▶ **Passage to read**
-- BEGIN --

3.     For State machine definition, enter the following code, replacing the Amazon Resource Name (ARN) placeholders with the ARNs of the three Lambda functions that you created.

{
    "StartAt": "VerifyClusterAndService",
    "States":
    {
        "VerifyClusterAndService":
        {
            "Type": "Choice",
            "Choices": [
            {
                "And": [
                {
                    "Variable": "$.detail.requestParameters.cluster",
                    "StringEquals": "AutoRollbackTestCluster"
                },
                {
                    "Variable": "$.detail.requestParameters.service",
                    "StringEquals": "Nginx-Web-Service"
                }],
                "Next": "GetTasksStatus"
            },
            {
                "Not":
                {
                    "And": [
                    {
                        "Variable": "$.detail.requestParameters.cluster",
                        "StringEquals": "AutoRollbackTestCluster"
                    },
                    {
                        "Variable": "$.detail.requestParameters.service",
                        "StringEquals": "Nginx-Web-Service"
                    }]
                },
                "Next": "EndState"
            }]
        },
        "GetTasksStatus":
        {
            "Type": "Task",
            "Resource": "<ARN-of-ECSEventCollector-Lambda-Function>",
            "Next": "WaitForInterval"
        },
        "WaitForInterval":
        {
            "Type": "Wait",
            "Seconds": 5,
            "Next": "IntervalCheck"
        },
        "IntervalCheck":
        {
            "Type": "Choice",
            "Choices": [
            {
                "Variable": "$.seconds_from_start",
                "NumericGreaterThan": 300,
                "Next": "FailureCalculator"

-- END --

▶ **Set problem A**
Could you update everything in the records from the line containing "Where should I" down to the line containing "[x=640, y=939]", replacing "Instruction" with "Step" and leaving all else unchanged? Leave the pictures out.

▶ **Given data**
-- BEGIN --

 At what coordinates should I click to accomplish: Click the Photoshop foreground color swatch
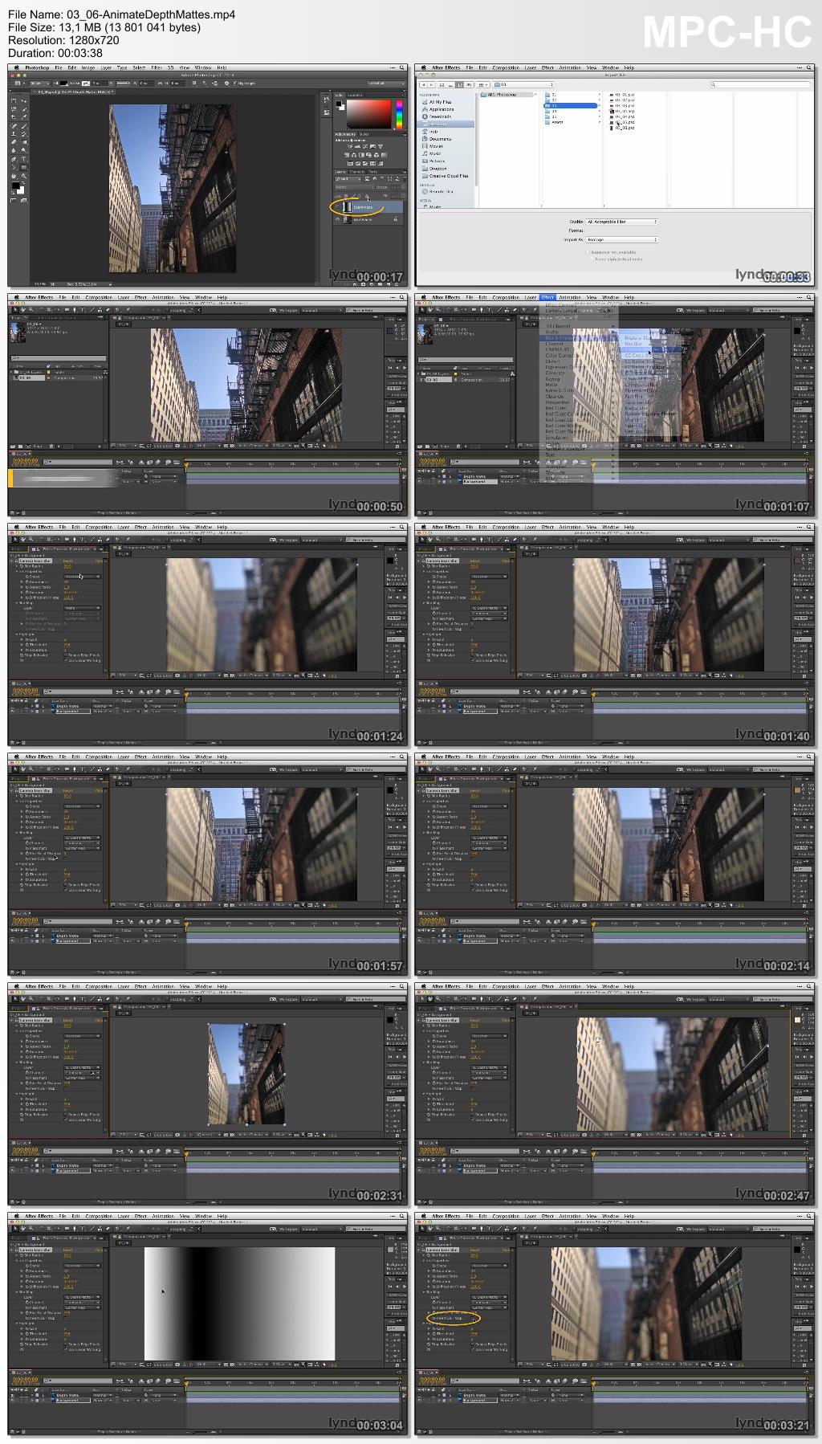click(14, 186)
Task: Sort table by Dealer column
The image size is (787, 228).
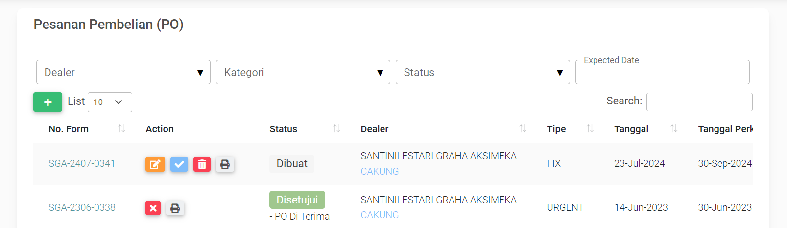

-- END --
-- BEGIN --

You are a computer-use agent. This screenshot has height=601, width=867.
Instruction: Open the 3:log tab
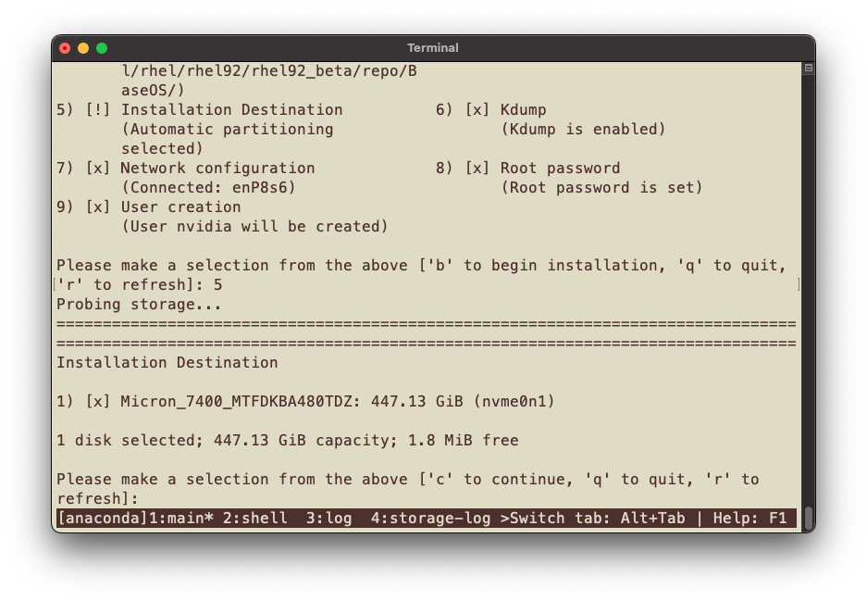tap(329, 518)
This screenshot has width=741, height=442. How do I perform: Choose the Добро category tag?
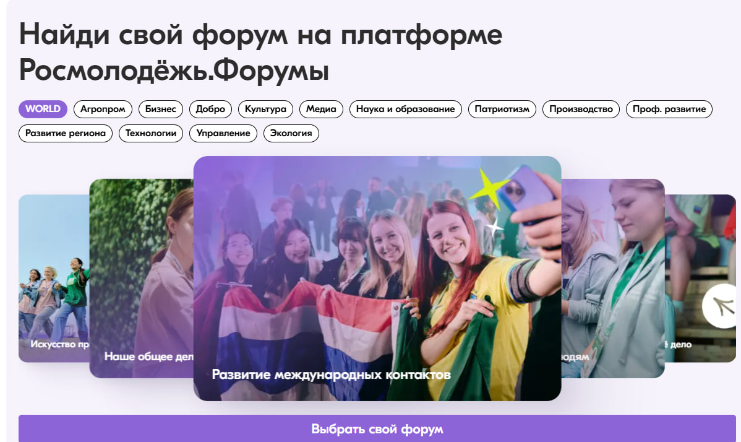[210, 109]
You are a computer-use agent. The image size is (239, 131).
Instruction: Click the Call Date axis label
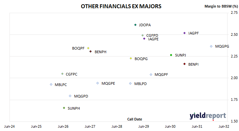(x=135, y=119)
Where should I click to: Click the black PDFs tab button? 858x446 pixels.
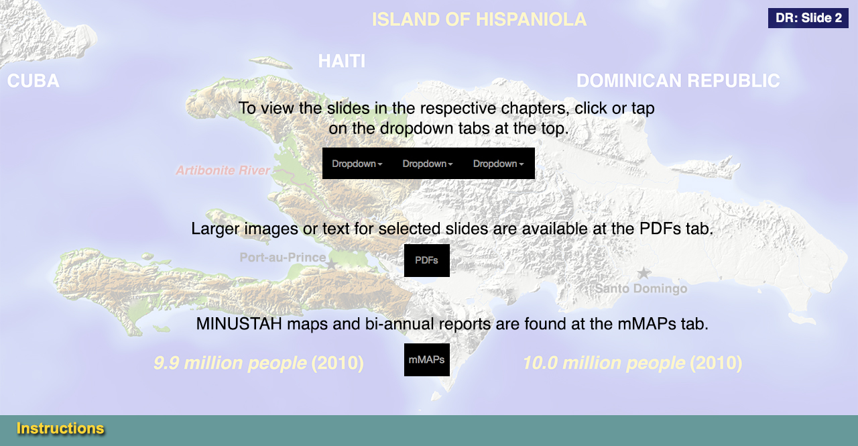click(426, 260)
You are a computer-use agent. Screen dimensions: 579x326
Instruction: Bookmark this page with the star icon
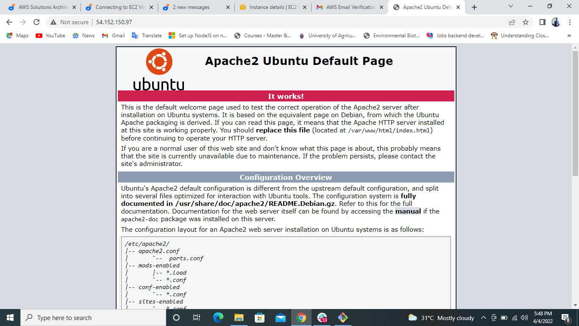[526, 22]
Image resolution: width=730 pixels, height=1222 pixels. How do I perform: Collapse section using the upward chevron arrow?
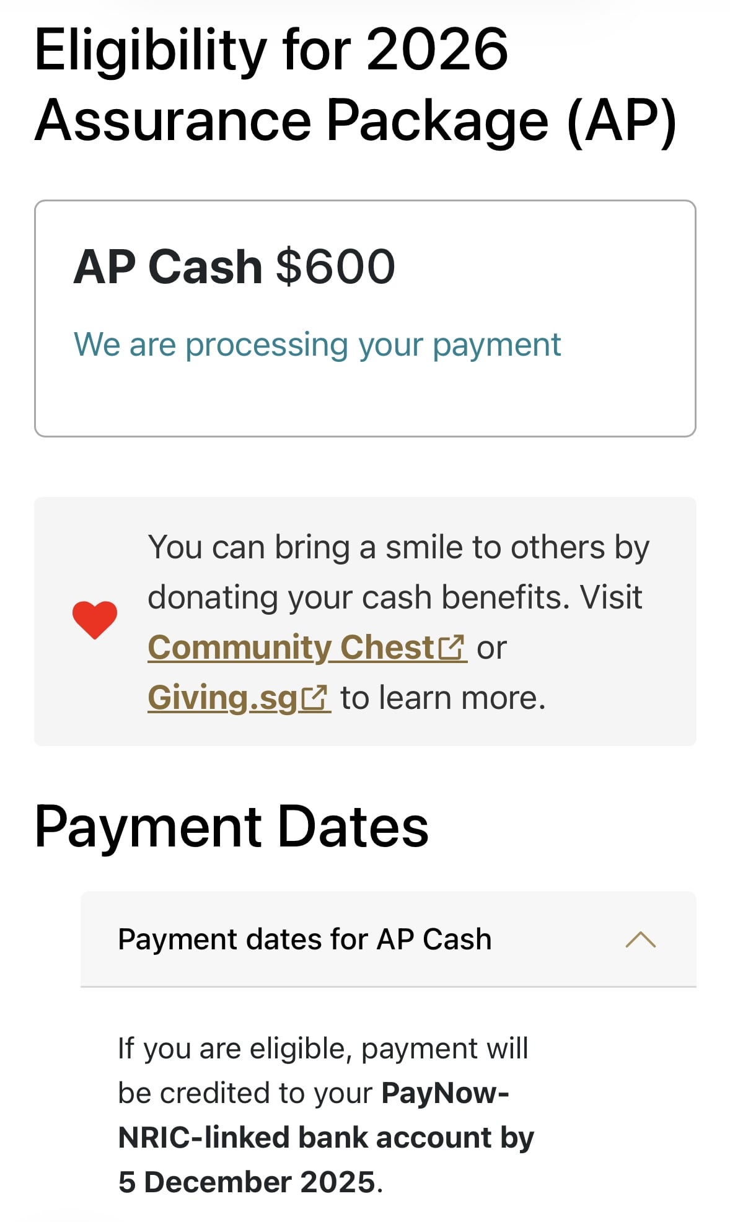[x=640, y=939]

-- END --

▶ **Set problem B**
In the state machine definition, when does the "VerifyClusterAndService" state go on to "GetTasksStatus", and when does it go to "EndState"?

▶ **Full answer A**
Where should I click to: Click the black PDFs tab button? 858x446 pixels.
click(426, 260)
You are a computer-use agent. Screen dimensions: 579x326
Step: Bookmark this page with the star icon
[526, 22]
Image resolution: width=730 pixels, height=1222 pixels. How do I perform: Collapse section using the upward chevron arrow?
[x=640, y=939]

▶ **Full answer B**
It goes to "GetTasksStatus" when the event's cluster equals "AutoRollbackTestCluster" and its service equals "Nginx-Web-Service". If that pair of conditions is not met, it goes to "EndState".